_WHAT IS EXPECTED:_ Render the stretch from the line containing "The image size" through the line containing "(748, 240).", both included, as a JSON list of strings with one string per line, omitting blank lines.

_SOURCE DATA:_
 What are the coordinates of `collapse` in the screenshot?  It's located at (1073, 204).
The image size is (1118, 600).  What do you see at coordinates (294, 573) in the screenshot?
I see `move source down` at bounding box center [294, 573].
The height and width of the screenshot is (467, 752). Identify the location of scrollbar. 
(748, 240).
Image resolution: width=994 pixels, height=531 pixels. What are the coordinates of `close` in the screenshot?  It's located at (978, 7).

---

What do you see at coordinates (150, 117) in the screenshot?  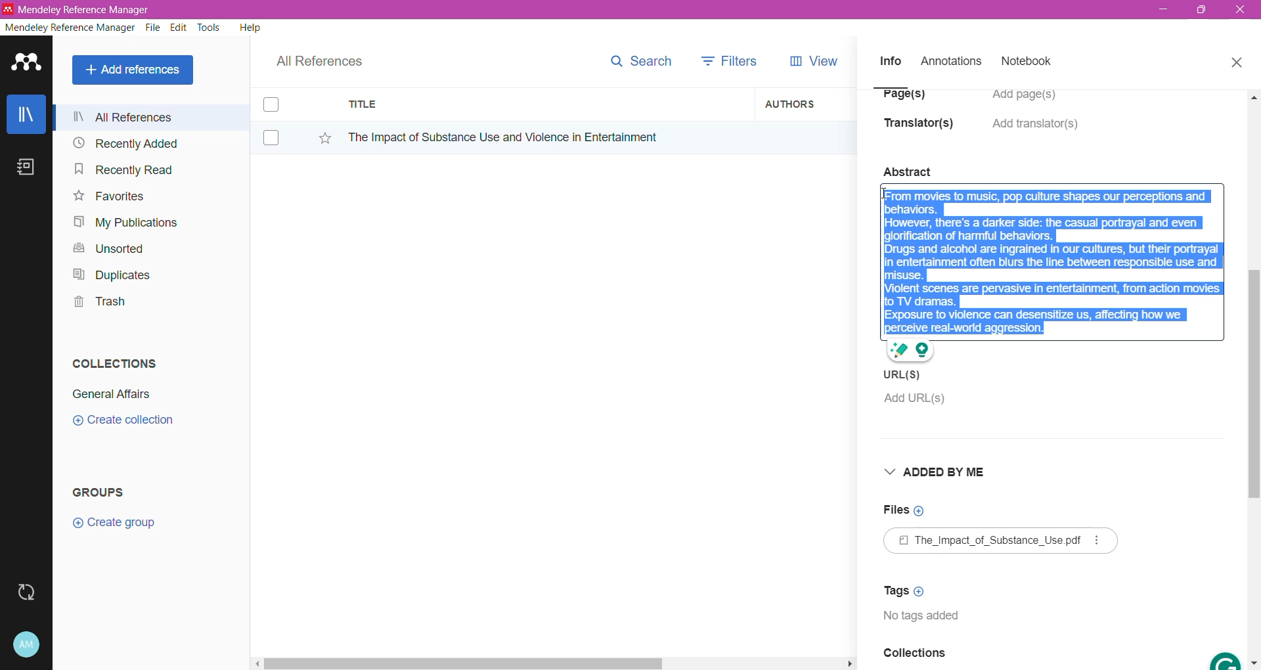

_EXERCISE RESPONSE:_
[
  "The image size is (1118, 600).  What do you see at coordinates (294, 573) in the screenshot?",
  "I see `move source down` at bounding box center [294, 573].",
  "The height and width of the screenshot is (467, 752). Identify the location of scrollbar. ",
  "(748, 240)."
]